Di Bona, who many Rhode Islanders knew by his stage name, “Johnny Lindy,” is no longer a Nashville star, but he is a Hollywood heavyweight. Currently, he is the chief executive officer of Vin Di Bona Productions and chairman of his new enterprise, FishBowl Worldwide Media. Di Bona is a four-time Emmy award-winning producer and eight-time Emmy nominee. He is the recipient of the prestigious George Foster Peabody Award for his work in documentary programming.
In and outside of Little Rhody, Di Bona is recognized as a pioneer in comedic reality television. As the creator of “America's Funniest Home Videos” (AFV), he has the distinction of producing television's longest-running primetime entertainment show on ABC. AFV, hosted by DiBona's long-time friend Tom Bergeron, starts its 22nd year this fall and is seen in 33 countries. The Smithsonian Institution also selected artifacts from the show for its permanent entertainment collections.

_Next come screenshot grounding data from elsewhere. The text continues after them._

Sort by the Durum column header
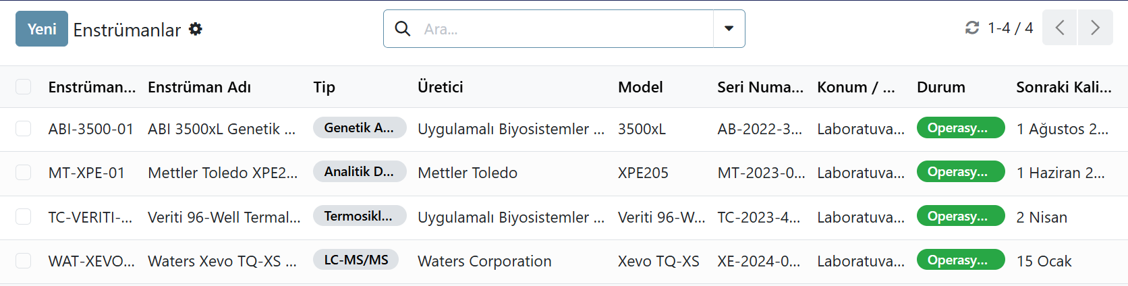 coord(941,87)
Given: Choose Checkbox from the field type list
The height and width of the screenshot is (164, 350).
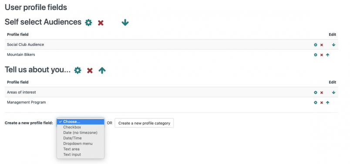Looking at the screenshot, I should (81, 127).
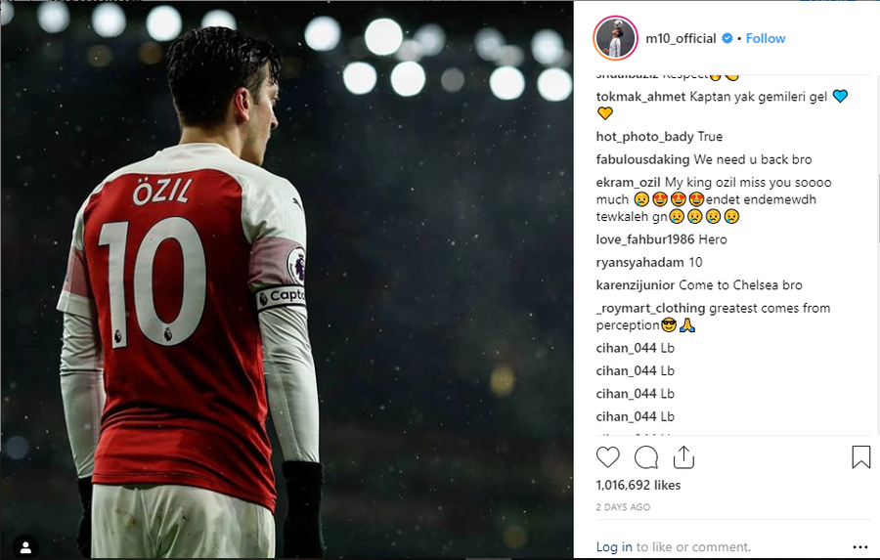Screen dimensions: 880x560
Task: Click the Özil jersey photo
Action: [x=286, y=280]

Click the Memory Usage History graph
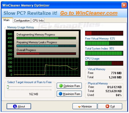click(x=43, y=53)
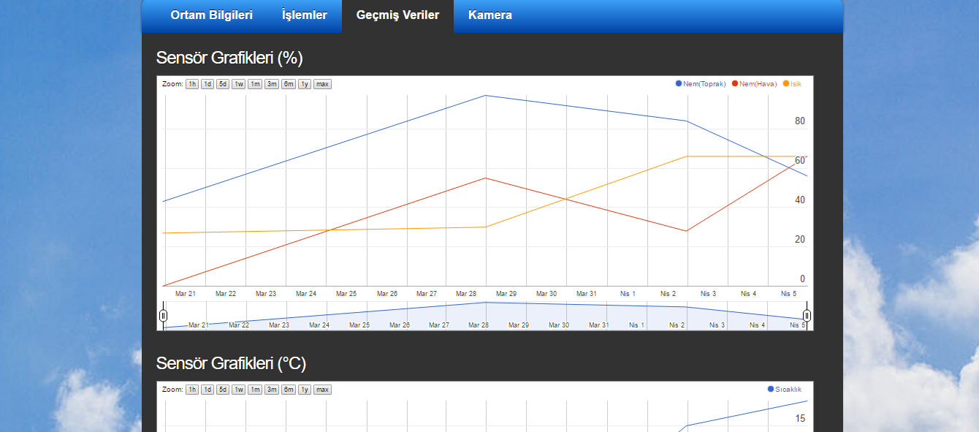Zoom percentage chart to 1w

[x=239, y=84]
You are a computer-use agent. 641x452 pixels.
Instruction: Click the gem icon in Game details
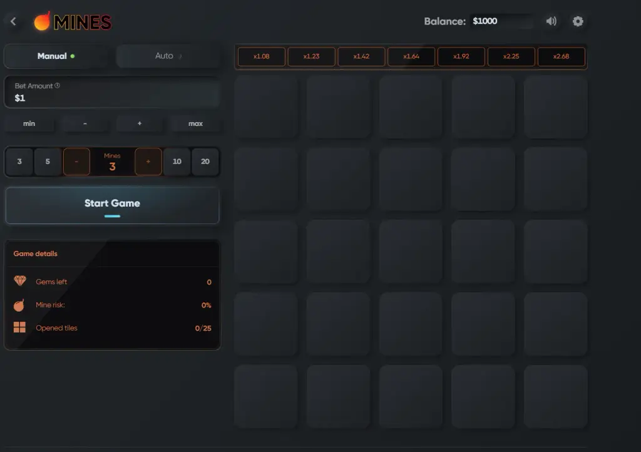pos(19,281)
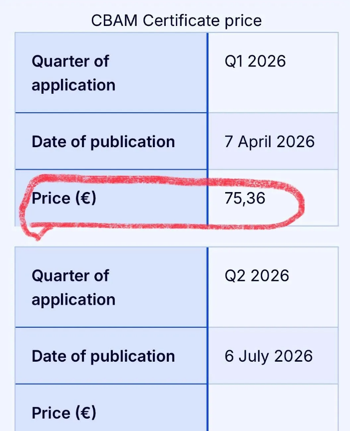Viewport: 350px width, 431px height.
Task: Click the red scribble tail below circled Price
Action: tap(35, 233)
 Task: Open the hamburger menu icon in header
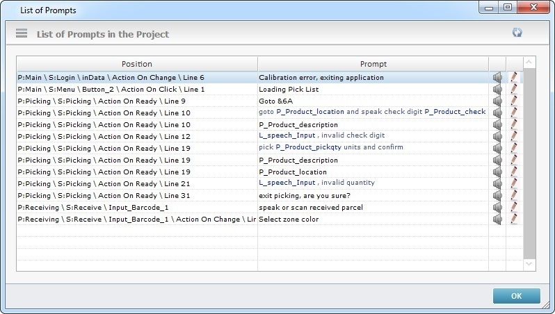[22, 33]
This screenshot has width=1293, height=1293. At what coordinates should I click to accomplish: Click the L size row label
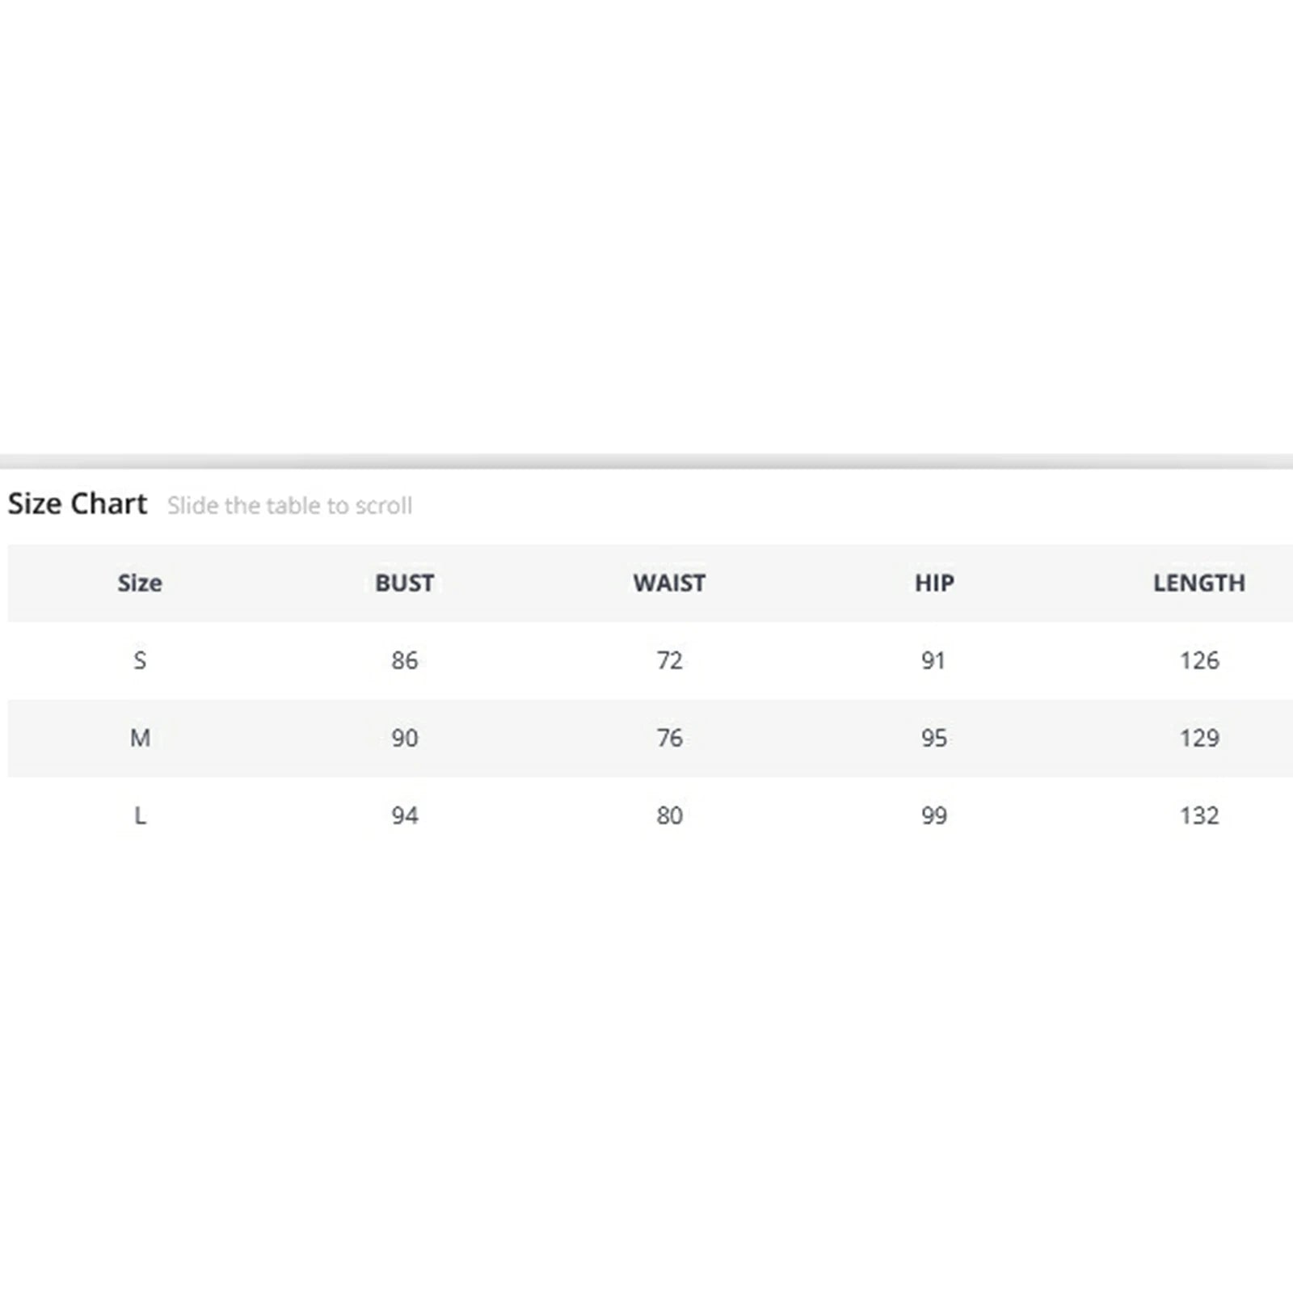tap(140, 815)
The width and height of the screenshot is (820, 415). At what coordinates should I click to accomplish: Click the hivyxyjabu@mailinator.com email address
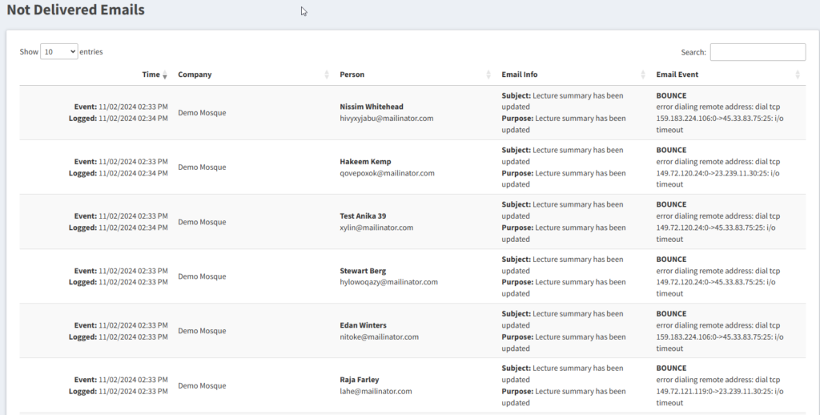click(386, 119)
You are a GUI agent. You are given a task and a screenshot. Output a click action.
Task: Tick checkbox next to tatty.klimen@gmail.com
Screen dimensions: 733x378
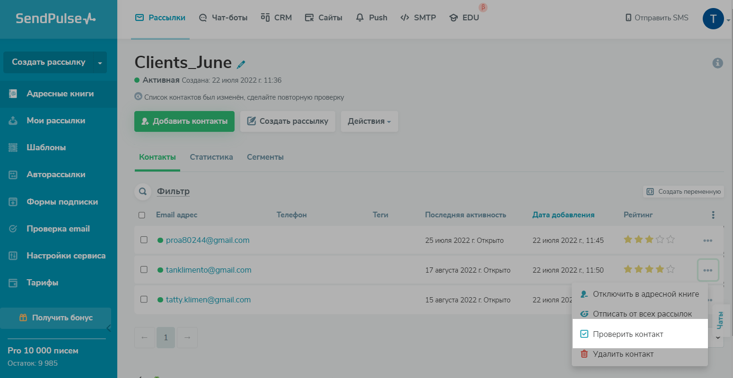point(144,300)
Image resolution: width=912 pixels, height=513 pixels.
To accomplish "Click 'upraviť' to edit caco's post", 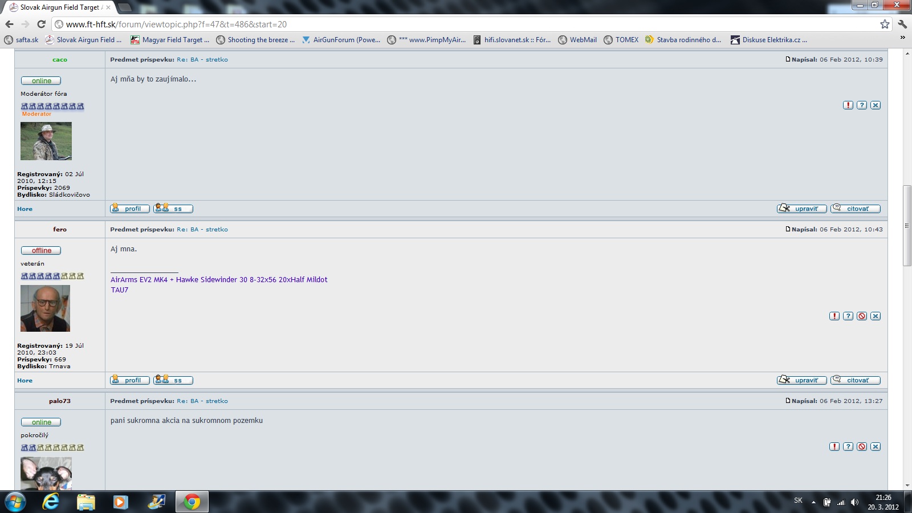I will click(801, 209).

“I call AFV ‘The Annuity,’ the gift that keeps on giving,” said Bergeron. “Vin's skillful stewardship of that pratfall buffet has helped put my kids through college. Beyond that, he’s a class act and loyal friend. He’s a wonderful example of someone who not only remembers his roots, but continues, with his philanthropic work, to till the soil. He gives back. It’s great to see him acknowledged for being the kind of guy he is.”
Di Bona continues to express his gratitude to the people who shaped his life.
“I had a really great childhood,” said Di Bona of his days growing up in Cranston. “My dad had a very famous restaurant in Cranston called Lindy’s and, from when I was about 13 years on, I worked at the restaurant, sometimes sweeping floors, polishing floors, parking cars and waiting on tables.”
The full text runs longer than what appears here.